Die Paare, bei denen ein Partner an Alzheimer erkrankt war, wurden durchschnittlich 9 Jahre beobachtet: 5 Jahre vor der Erkrankung und 4 Jahre nach der Erkrankung. Gesunde Paare wurden einige Monate länger beobachtet.

Die Autoren von der State University Utah stellten fest, daß die Entwicklung einer Demenz signifikant assoziiert war mit: Alter, Anwesenheit von einem oder zwei Apolipoprotein E e4 Allelen und einem Partner mit Alzheimer. Für letzteren Risikofaktor, also für Personen, die mit einem dementen Ehegatten zusammenlebten, gelte ein 6-fach höheres Erkrankungsrisiko (hazard rate ratio HRR = 6). Interessante Nebenergebnisse: Männer, die ihre Ehefrau pflegten, hatten ein HRR von 12 während Frauen, die ihre Ehemänner pflegten nur eine HRR von 3,7 eingingen. Das 95% Koinzidenzintervall ist freilich so groß, daß diese Unterschiede nicht signifikant sind. Die Dauer der Ehe hatte keinen Einfluß auf das Alzheimer Risiko, wohl aber die Art der früheren Beschäftigung: Berufe mit geistigem Anspruch verringerten das Risiko an Alzheimer zu erkranken.

Man frägt sich nach den Gründen für diesen Befund eines 6-fach höheren Erkrankungsrisikos für Personen, die mir einem an Alzheimer Erkrankten zusammenleben.

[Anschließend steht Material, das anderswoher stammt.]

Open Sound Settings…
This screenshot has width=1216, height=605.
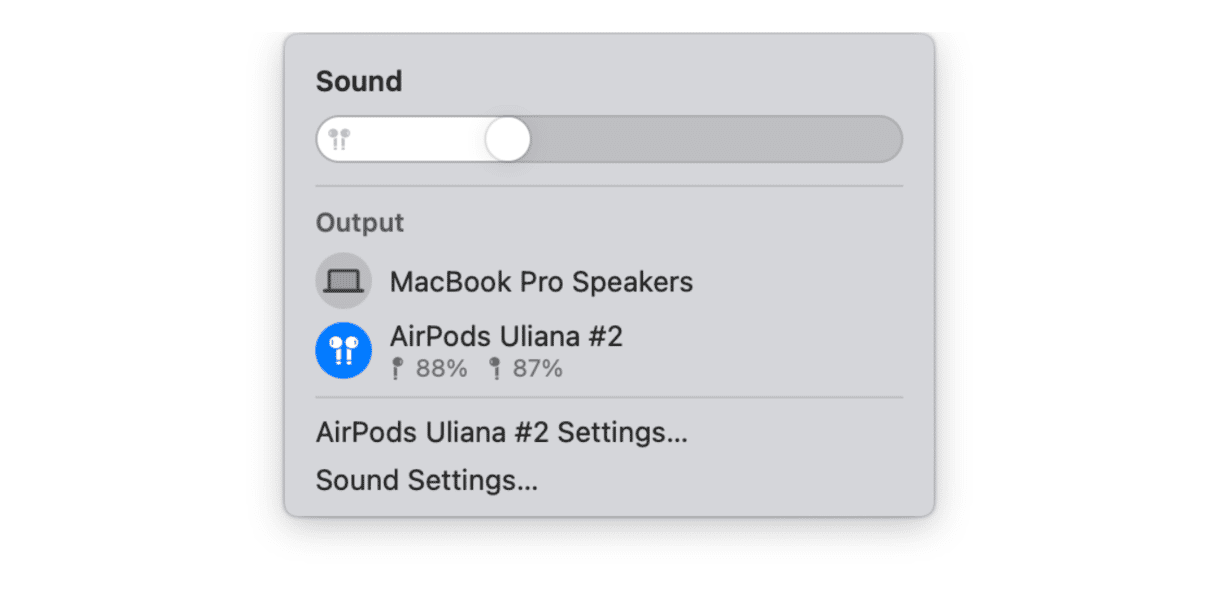[x=427, y=481]
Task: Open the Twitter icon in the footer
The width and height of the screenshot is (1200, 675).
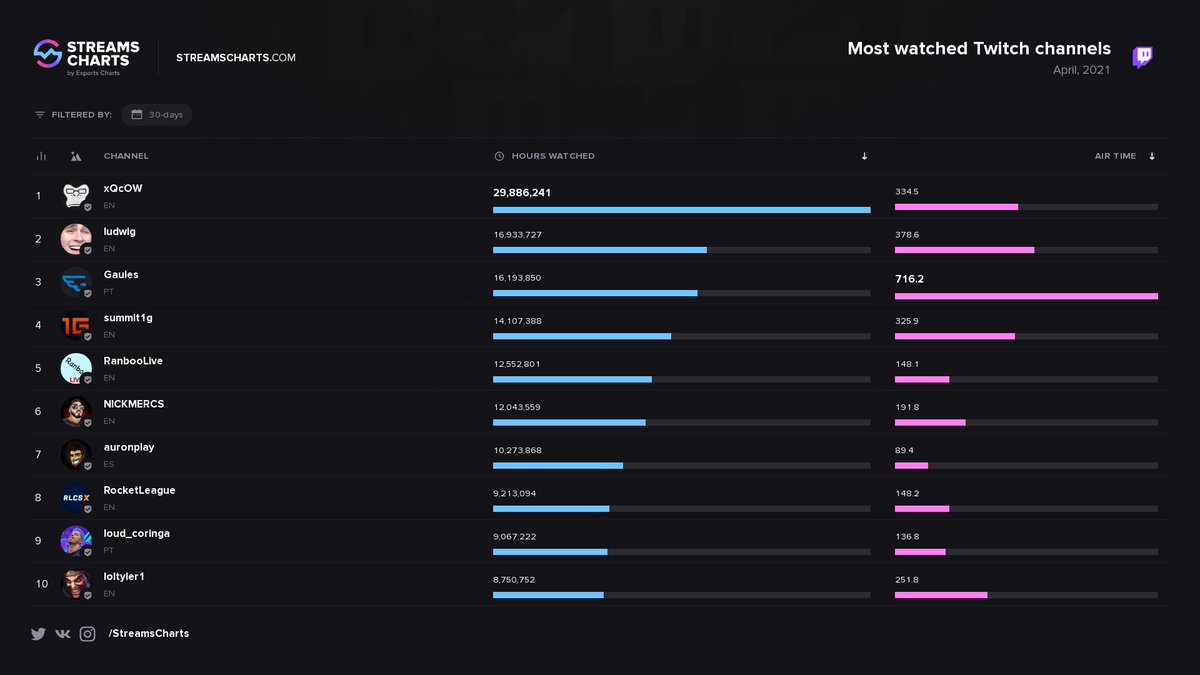Action: pyautogui.click(x=38, y=633)
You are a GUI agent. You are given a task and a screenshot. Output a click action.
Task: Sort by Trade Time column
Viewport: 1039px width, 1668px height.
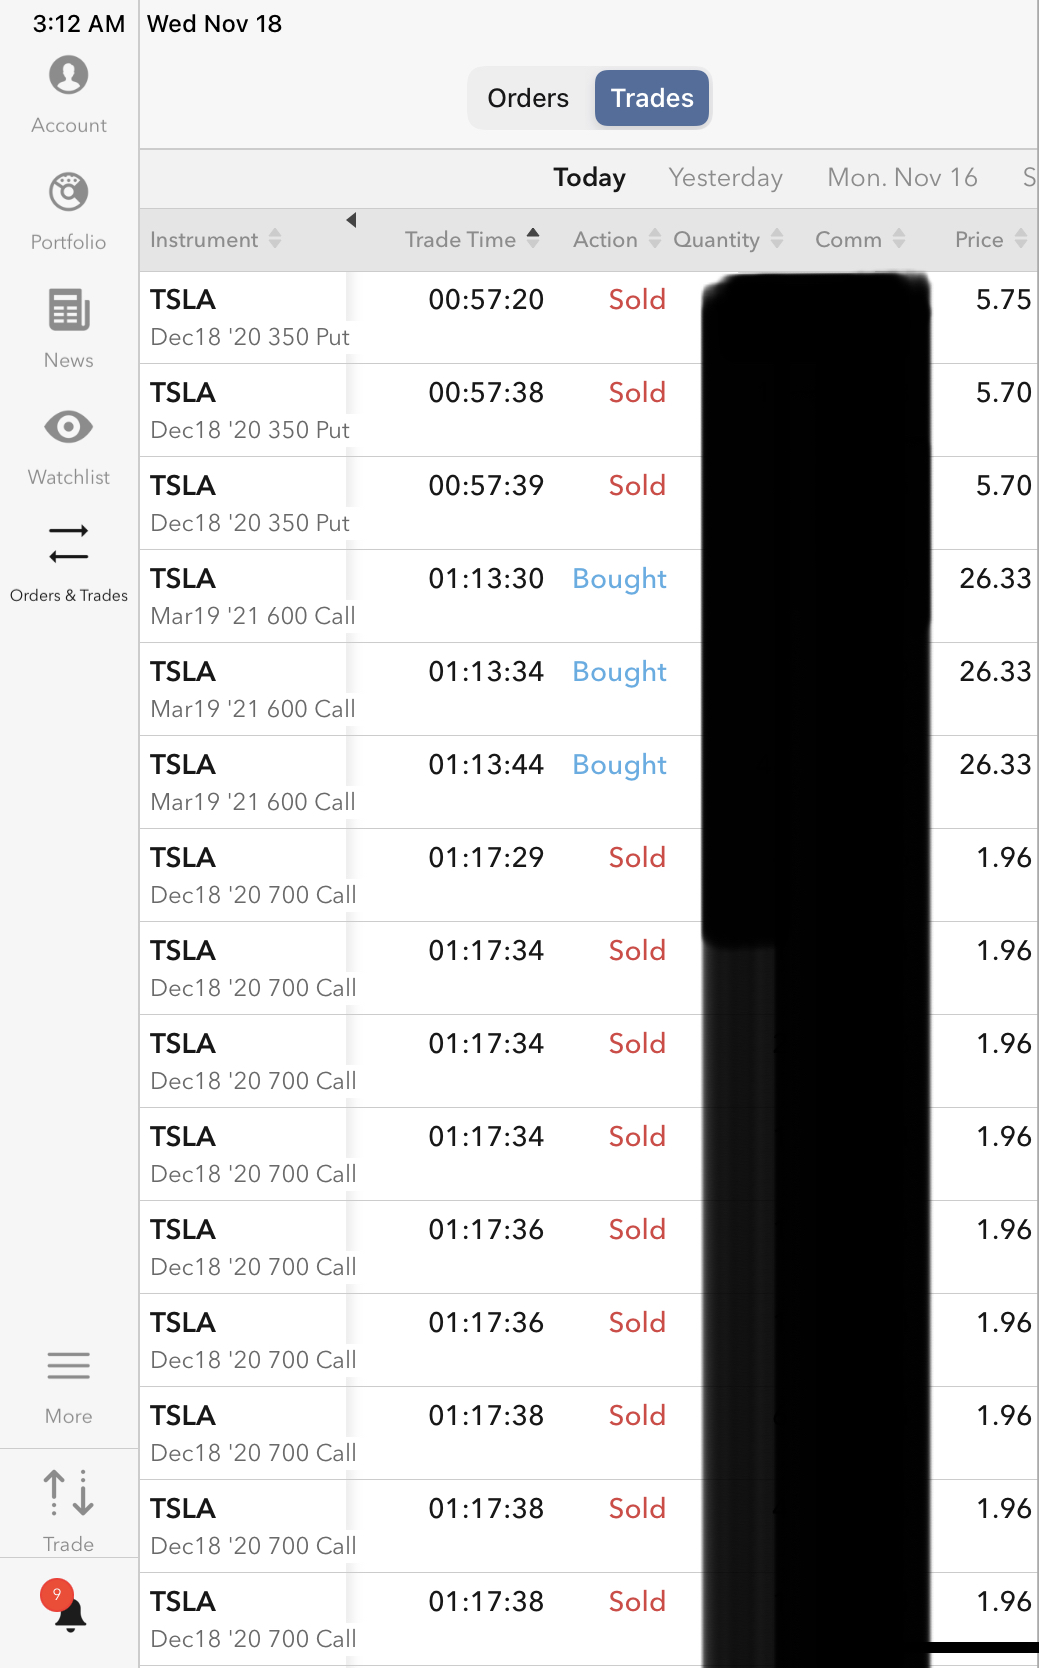tap(471, 240)
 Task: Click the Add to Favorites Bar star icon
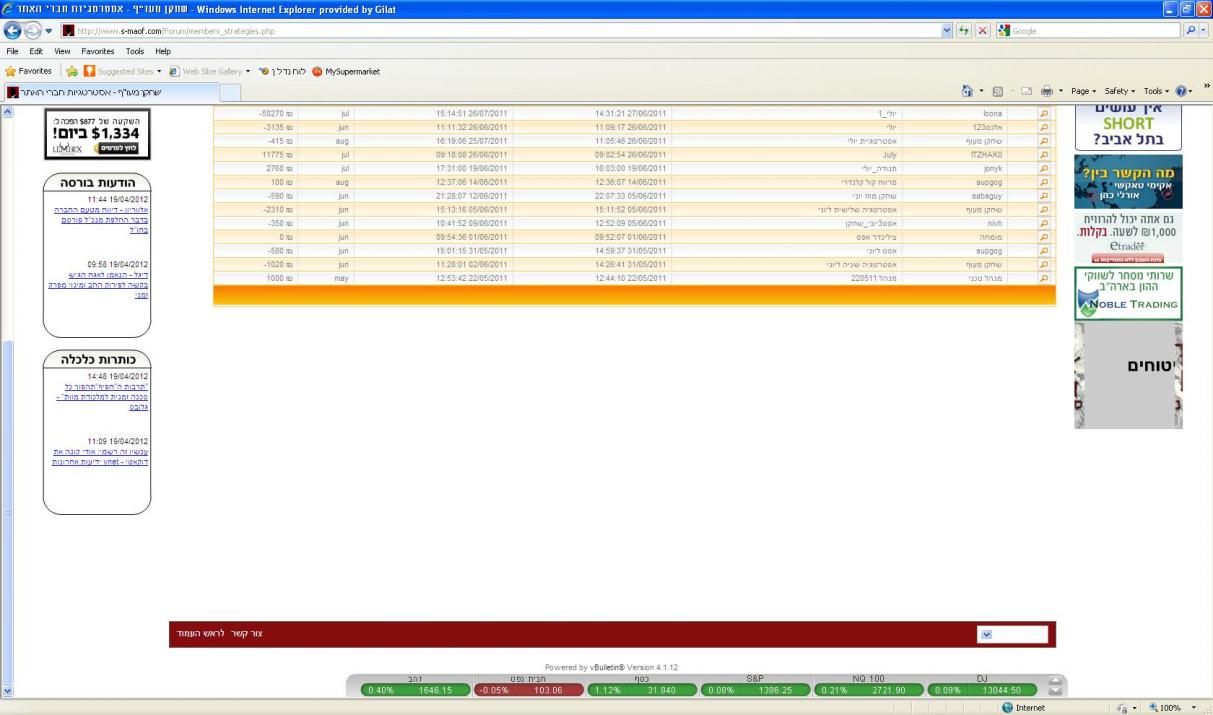tap(73, 71)
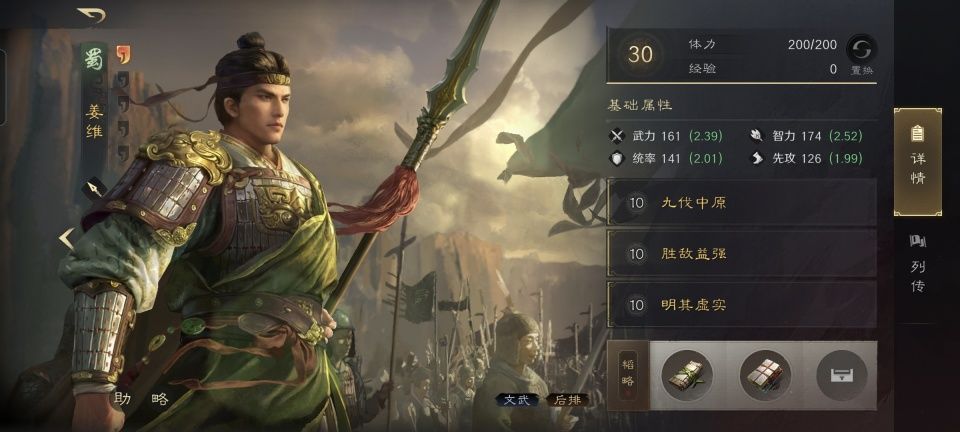Expand the 明其虚实 skill row
The image size is (960, 432).
pyautogui.click(x=741, y=304)
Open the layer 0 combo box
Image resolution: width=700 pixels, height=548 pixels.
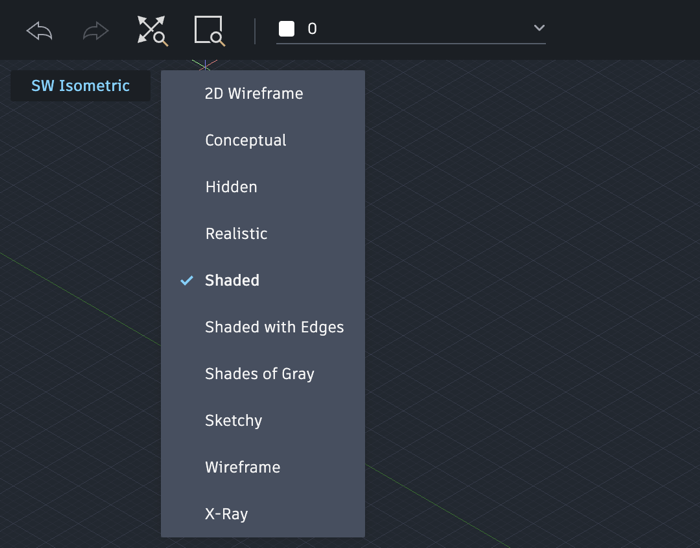[410, 29]
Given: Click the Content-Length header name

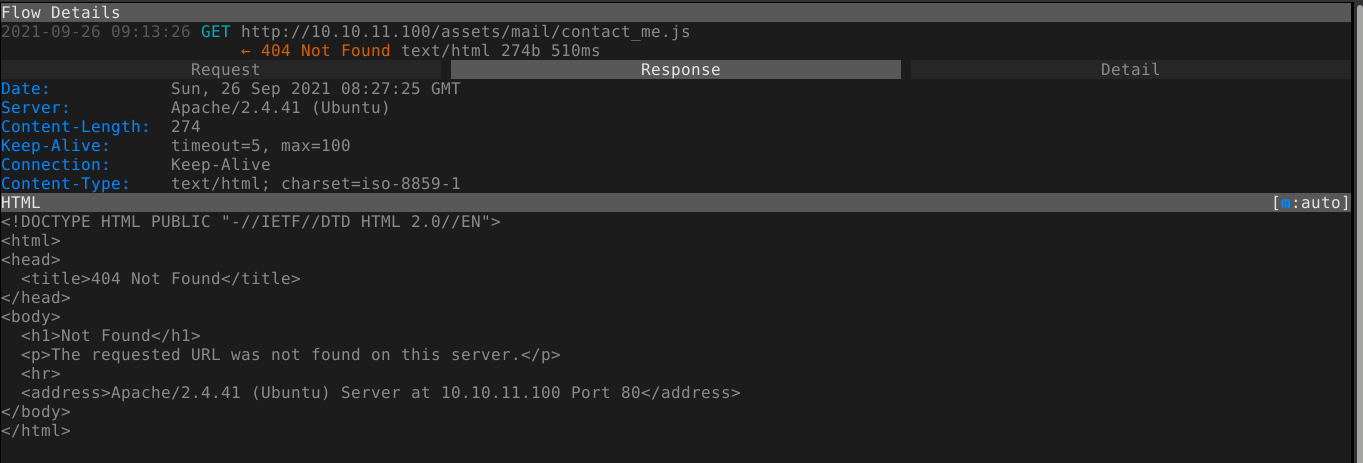Looking at the screenshot, I should (x=75, y=127).
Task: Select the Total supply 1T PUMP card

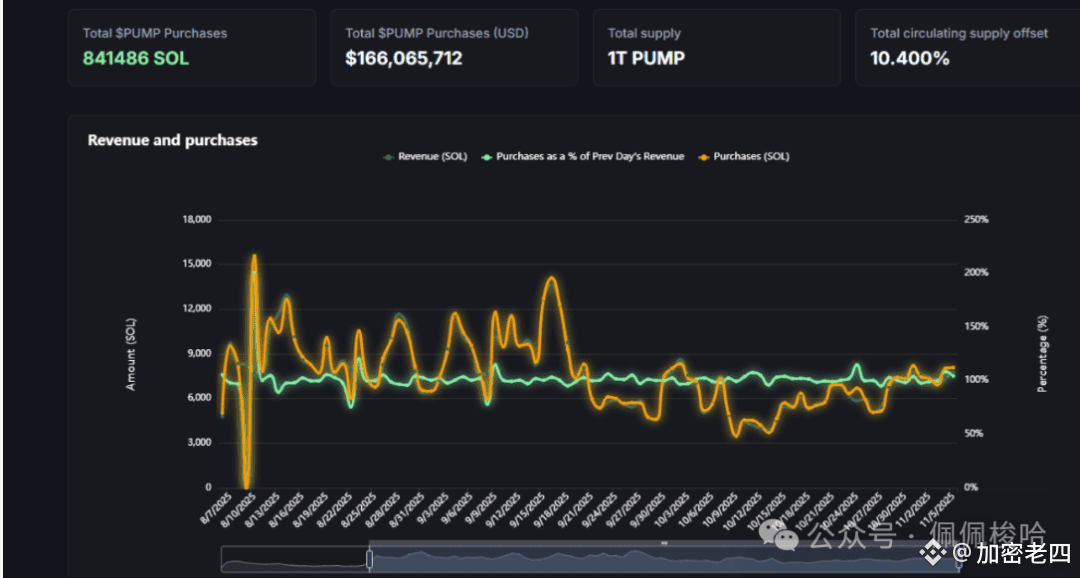Action: [716, 47]
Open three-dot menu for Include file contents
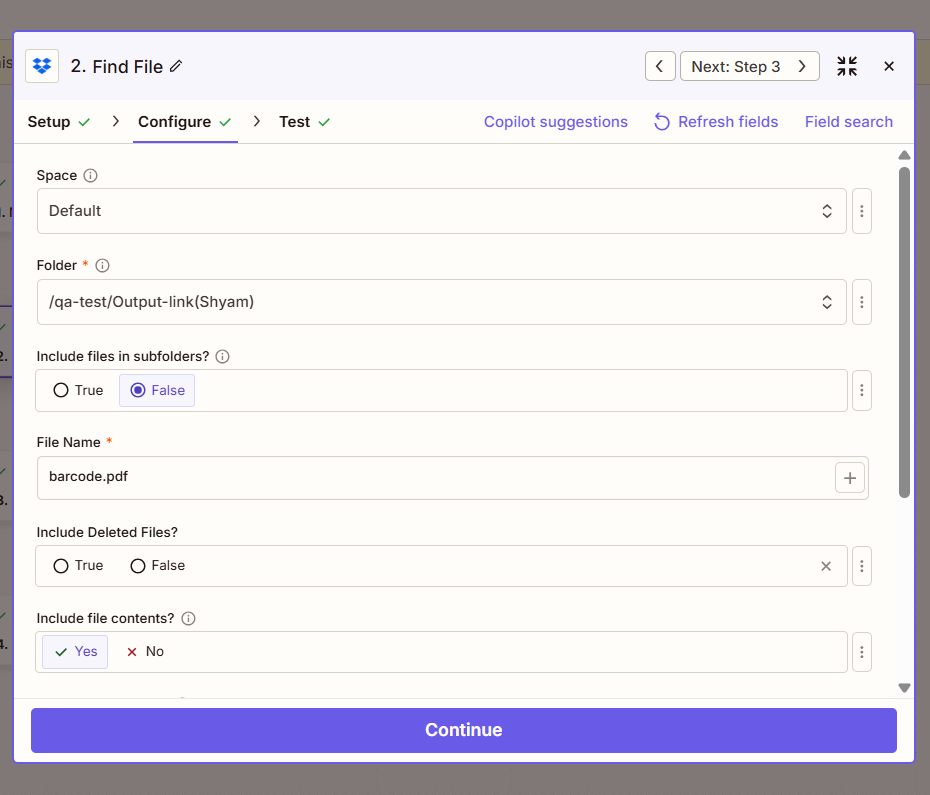930x795 pixels. (x=862, y=652)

Ist Alzheimer übertragbar? Liegt es an den ähnlichen Lebensumständen? Oder liegt es am Stress, dem der gesunde Partner ausgesetzt ist?

In der Tat gibt es einige Hinweise auf eine Chlamydien Infektion als Ursache für Alzheimer. Bewiesen ist sie bisher nicht. Umwelttoxine - wie eine Aluminium Vergiftung - waren ebenfalls eine Zeitlang in Mode. Die Autoren scheinen jedoch der Stresstheorie zuzuneigen ohne die beiden anderen auszuschließen. In der Tat ist die Pflege eines Alzheimer Patienten ein nervenzerschleißendes Geduldsspiel, das rund um die Uhr gespielt wird, eine psychische Belastung ohnegleichen. Die Verbindung zu den biologischen Erscheinungen bei Alzheimer, z.B. den amyloiden Plaques - bleibt jedoch ein Rätsel.